As already discussed above, SAI constructions clearly instantiate distinct sub-constructions, each involving a language-particular correlation of aux-initial form with a particular meaning, as well as other kinds of idiosyncrasy. On the other hand, they also exhibit a ‘family resemblance’ which we capture via (39). [34]

This construction requires that in aux-initial clauses, the head daughter (the first daughter, as indicated in the dtrs list) must be a [inv +] word, which guarantees that all such constructs are headed by an ‘invertible’ finite auxiliary verb. The sisters of the head daughter are identified with the elements of its val list and hence correspond to its subject and any other valents that it selects. Since the mother’s val list is empty, the constructed clause cannot combine with further valents (i.e. it is ‘valence-saturated’). In this view, learning to produce SAI constructions amounts to learning that such constructions begin with a [INV+] word that selects the subsequent expressions, and there is no reason at all to think this is mysterious, as proposed, for example, in Estigarribia (2007, 2010). This simply requires that (i) the child correctly classifies [INV+] words (which can be done on the basis of positive evidence) and (ii) that the child can produce/recognize valents that are independently syntactically licit. Importantly, this view predicts certain errors if the child miscategorizes a word as [INV+] that isn’t, or if the child builds an incorrect valent (for example, because the child doesn’t know how to form relative clauses). But there are other errors that the child can make. For example, before the (39) construction is learned, the child may use a strategy to add a [INV+] word at the beginning of a regular sentence (Estigarribia 2010), yielding auxiliary doubling, which is attested in on average 14% of child attempts in Ambridge et al. (2008). These may be either competence or performance-related errors, but whichever the case may be, the evidence is not only consistent with a constructional account of SAI, but receives a plausible explanation within the present framework, in terms of interference of a regular Subject–Predicate construction with a finite head.
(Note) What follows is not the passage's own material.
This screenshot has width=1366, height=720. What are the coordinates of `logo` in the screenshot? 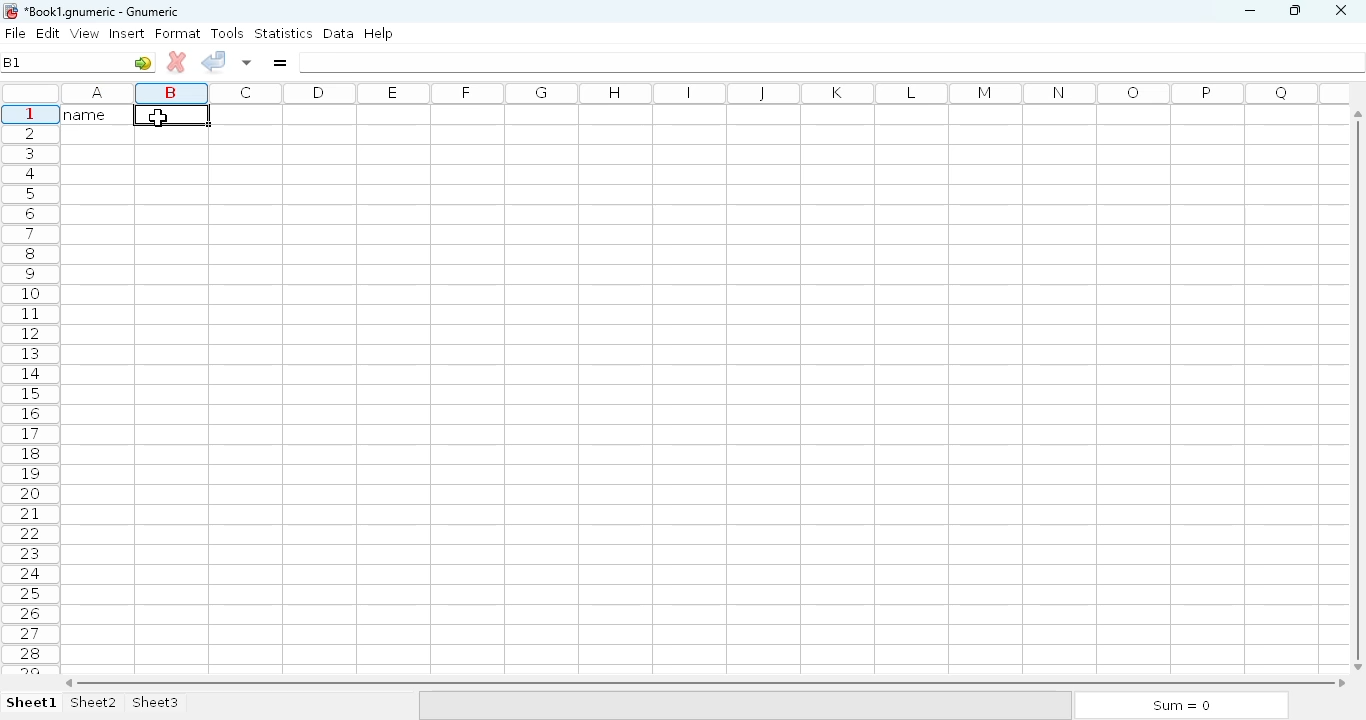 It's located at (9, 11).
The constraint in (39) describes the common properties of aux-initial clauses. At a finer grain, we find particular varieties of aux-initial clause, each with its own distinctive meaning, as illustrated in Figure 10 for two kinds of aux-initial construct: polar-interrogative-clause (polar-int-cl) and aux-initial-exclamative-clause (aux-initial-excl-cl). The former must simultaneously obey (39) and the constraints that define interrogative-clause; the latter must simultaneously obey (39) and the constraints that define exclamative-clause. A construct of the former type is in Figure 11, licensed by the polar-interrogative-cl construction in (40).
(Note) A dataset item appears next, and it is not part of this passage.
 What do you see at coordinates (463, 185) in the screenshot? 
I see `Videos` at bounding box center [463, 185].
Figure 10 Two Types of Aux-Initial Clause.

If grammars involve direct construction of signs, rather than movement, then the interrogative is not derived from an uninverted structure, as noted by Marcus et al. (2003). Chomsky’s famous auxiliary puzzle in (41) thus presents no particular challenge, as there is no way for (40) to derive (41b). The puzzle of the deviance of (41c) is an artifact of a transformational approach to aux-initial word order.

An analogous treatment provides each other kind of aux-initial clause with its own semantics and grammatical restrictions, thus enabling the analysis sketched here to ‘scale up’ to account for the complete set of English aux-initial constructs. [35] The non-wh-question meaning $\unicode[STIX]{x1D706}\{~\}$ [PAST(get(the-job))(Kim)] is formed by $\unicode[STIX]{x1D706}$ -abstracting over the empty set to produce a function that maps the empty set (as opposed to a non-empty set of wh-parameters) onto the same proposition that Kim got the job denotes. See Ginzburg & Sag (2000) for details.

Figure 11 Analysis of Did Kim get the job?

Head movement analyses of inversion have accounted for the basic pattern of alternation: tensed auxiliary verbs appear in situ and, when other factors permit, they appear in inverted position. In non-transformational accounts like Gazdar et al. (1982) there are two possible positions where finite auxiliaries can be directly realized. Interacting factors constrain the choice. Yet in inversion too, there is a certain degree of lexical idiosyncrasy that stands as a challenge for any analysis of EAS. First, there is the well-known contrast in (42).

Whereas the auxiliary verb shall in (42a) conveys simple futurity, the one in (42b) has a deontic sense. One might think this difference in interpretation has something to do with interrogativity, rather than inversion. However, there is a further fact about such contrasts not noticed by Emonds, Chomsky, or Gazdar et al. The simple futurate reading is possible in an uninverted embedded interrogative like (42):

Moreover, it seems too strong to rule out all inverted instances of futurate shall, given the possibility of a futurate interpretation of (44):

It seems that the ‘unexpected’ fact here is the unavailability of the deontic reading in (42a). This is accomplished by positing two distinct listemes, like those in (45). By leaving futurate shall unspecified for inv, we allow inverted ‘shall’ to receive either a futurate or a deontic interpretation.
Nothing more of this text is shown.